Of course I knew I had grandparents and was fortunate to have known all four of them, at least for some of my young life. Like many children, moreso today than back in the 1950s, my dad’s parents looked after me while my mom worked. Grandma taught me to read with the book “Three Little Kittens and How They Grew”, play card games like solitaire, and pick raspberries from their huge patch without getting stuck by the thorns, while Grandpa taught me to fish, drive a car when I was about 7 by sitting on his lap (I know), and shared learning German from a tattered old primer, including ‘der habicht fligt’ (the hawk flies). I knew their other child, my half-uncle, my aunt and his passle of children. They were Whitakers like me.

I didn’t know much about Mom’s parents because I didn’t live with them at all. They had a funny German name and moved away to another part of the state when I was still quite young. That branch was pretty much a mystery to me. I knew/know all but one of my aunts and uncles, Mom’s brother and sisters. I didn’t know my mom had another brother who died as a teenager until I started into this family history.

To me, branching out is about people, true. The never-ending branches and their twigs provide a never-ending wealth of research projects, be they my immediate sphere of grandparents, aunts, uncles, and cousins, or the more challenging earlier ancestors. But branching is also about learning other aspects of the techniques of genealogical research that also sometimes feels never-ending (what will that next webinar cover!). We explore history of the life and times of our people, create timelines, learn of where and who keeps ‘the record’ of our ancestor’s lives, reading those documents and squeezing every last bit of meaning and information from them, create organisational schemes for those collected records, wonder about how to share our discoveries now and in the future, and branch after branch after twig after leaf of tools and information to help us on our never-ending quest.

Another branch I have discovered is the wide range of genealogy research communities. There are so many, it is difficult to focus at times (so I don’t). There are Facebook groups, blog creators, help centers and sharing communities on every major genealogy database service, libraries, historical societies, genealogy societies, volunteer geographic websites with local information, family focused sharing groups, language assistance groups, map collectors, and many more. Whatever branch of the family history research technique you are employing at any time, there is a specific or broad community to whom you can turn – for celebration of a discovery or a destroyed brick wall, or assistance with making that discovery or breaking out one more brick. The family history community and all its many branches must be one of the most generous communities with time and help that I’ve ever encountered.

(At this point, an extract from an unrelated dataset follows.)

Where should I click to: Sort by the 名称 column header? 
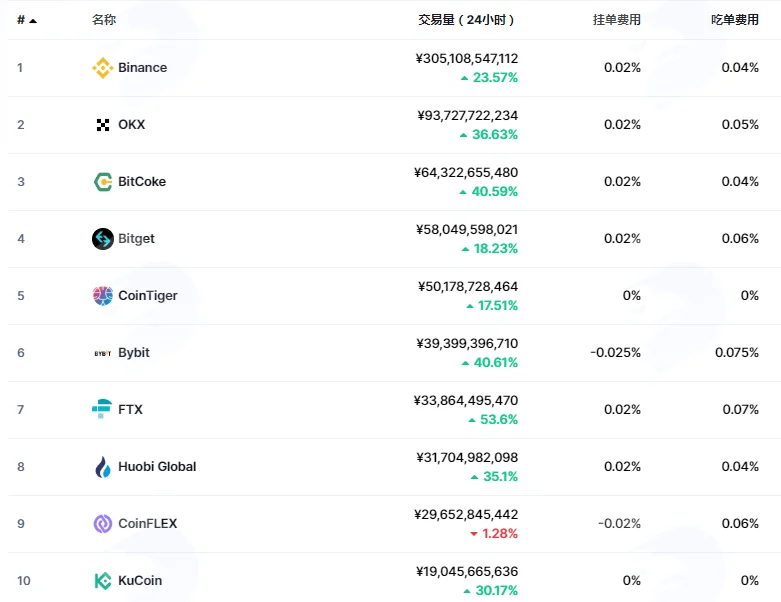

Complete strangers are ‘on your side’ because they once were where you are – beginning your search or striking a new hurdle you never expected.

And now, with this weekly or monthly exercise, we are branching out into documenting our discoveries and reflecting on what we are doing by participating in Amy’s 52 Ancestors in 52 Weeks. The title may be a bit ‘misleading’ (I’m sometimes doing an ancestor, but also reflecting on other aspects of this journey), but it is a spur to do something with the collections I/we have made and present them to the world. Write a few words and the ideas form, sometimes even identifying a new approach to a problem (my recent post about Zachariah Whitaker), but certainly resulting in another sharable story about ‘doing’ our family history.

Thanks for reading about my ideas on branching out. It is but one more leaf on my tree of family research discovery.